Some writers outline and some make things up as they go along. I’m the first kind because when I try to be the second kind I end up down a giant, dark hole with no way out except for the use of the delete button. That’s a scary place to be for me.
I created a formal template of the outline I used on my last novel, The Second Chance House, and thought I’d share the outline with you. My novel is out in submission now, let’s keep our fingers crossed it finds the right home. I would like to use the outline again when I begin the second book in the series. Because I had done much of the work upfront, there was much less to edit on the back end.

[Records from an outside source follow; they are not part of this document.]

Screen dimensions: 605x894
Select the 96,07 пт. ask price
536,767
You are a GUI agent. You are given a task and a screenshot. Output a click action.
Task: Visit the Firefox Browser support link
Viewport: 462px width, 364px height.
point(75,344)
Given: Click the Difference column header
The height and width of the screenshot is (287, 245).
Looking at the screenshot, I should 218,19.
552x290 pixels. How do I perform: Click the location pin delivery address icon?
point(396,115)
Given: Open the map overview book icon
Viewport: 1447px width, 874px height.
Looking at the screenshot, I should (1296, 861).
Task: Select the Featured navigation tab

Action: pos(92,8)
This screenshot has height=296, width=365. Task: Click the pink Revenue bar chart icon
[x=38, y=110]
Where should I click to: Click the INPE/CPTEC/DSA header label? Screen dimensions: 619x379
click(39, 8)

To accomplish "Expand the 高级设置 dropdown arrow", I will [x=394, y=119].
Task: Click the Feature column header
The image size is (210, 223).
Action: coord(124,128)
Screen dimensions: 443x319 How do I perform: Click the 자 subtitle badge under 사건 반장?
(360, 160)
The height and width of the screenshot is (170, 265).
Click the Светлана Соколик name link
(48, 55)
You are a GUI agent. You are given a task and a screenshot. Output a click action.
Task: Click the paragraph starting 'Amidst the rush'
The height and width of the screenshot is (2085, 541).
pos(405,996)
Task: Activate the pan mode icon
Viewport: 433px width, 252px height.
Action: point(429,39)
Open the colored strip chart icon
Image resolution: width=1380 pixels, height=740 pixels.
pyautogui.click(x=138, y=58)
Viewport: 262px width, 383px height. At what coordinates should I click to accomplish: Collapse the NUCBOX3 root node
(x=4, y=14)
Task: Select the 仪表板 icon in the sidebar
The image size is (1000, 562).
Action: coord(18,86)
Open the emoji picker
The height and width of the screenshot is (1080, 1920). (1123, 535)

Oh, there was stuff to edit for sure, but I wasn’t trying to claw my way out of the black hole like I had in the last novel in my middle-grade series, Welcome To Skull Mountain.
The outline is not mine alone. I took pieces from gay romance author Damon Suede, (Damon is a fantastic writer and very funny. I’ve sat through several of his workshops.) And I took pieces from Cathy Yardley’s book Rock Your Plot. I like Cathy’s simplistic approach to explaining writing.
Here’s what I came up with:
Inciting Incident: The moment that changes the hero/heroine forever. Nothing is the same after this moment.
Plot Point One: Protagonist takes on the problem, but has no idea how to go about handling it.
Midpoint: Protagonist seems on the verge of achieving goal until everything falls apart. The protagonist is now proactive instead of reactive to the inciting incident. He/she can only be proactive by learning something new. The midpoint is a time to increase conflict.
Plot Point Two: Protagonist pushed into the spot from which success seems impossible. This should be the last big reveal of information and sets up the protagonist for the big dramatic conclusion. (You can’t reveal info after this point that hasn’t been set up already. Nothing can come in as a surprise to solve the problem.)
Black Moment/Climax: The worst possible thing has happened to the protagonist. All must seem lost at this point and the goal of the novel must seem unattainable.
Resolution: The breather. The world is restored to order and the protagonists can take a deep breath, and enjoy reaching their goal.
The outline is overly simplified, but it kept me on track. I filled in the blanks for every plot layer and subplot I had making sure every thread wound up at the climax of the story. This way the black moment effected everyone’s goals.
An outline might not speak to you. That’s okay. There is no right or wrong way to write a book. Find the method that works and try it. You may have a different method for each book you write. That’s fine too.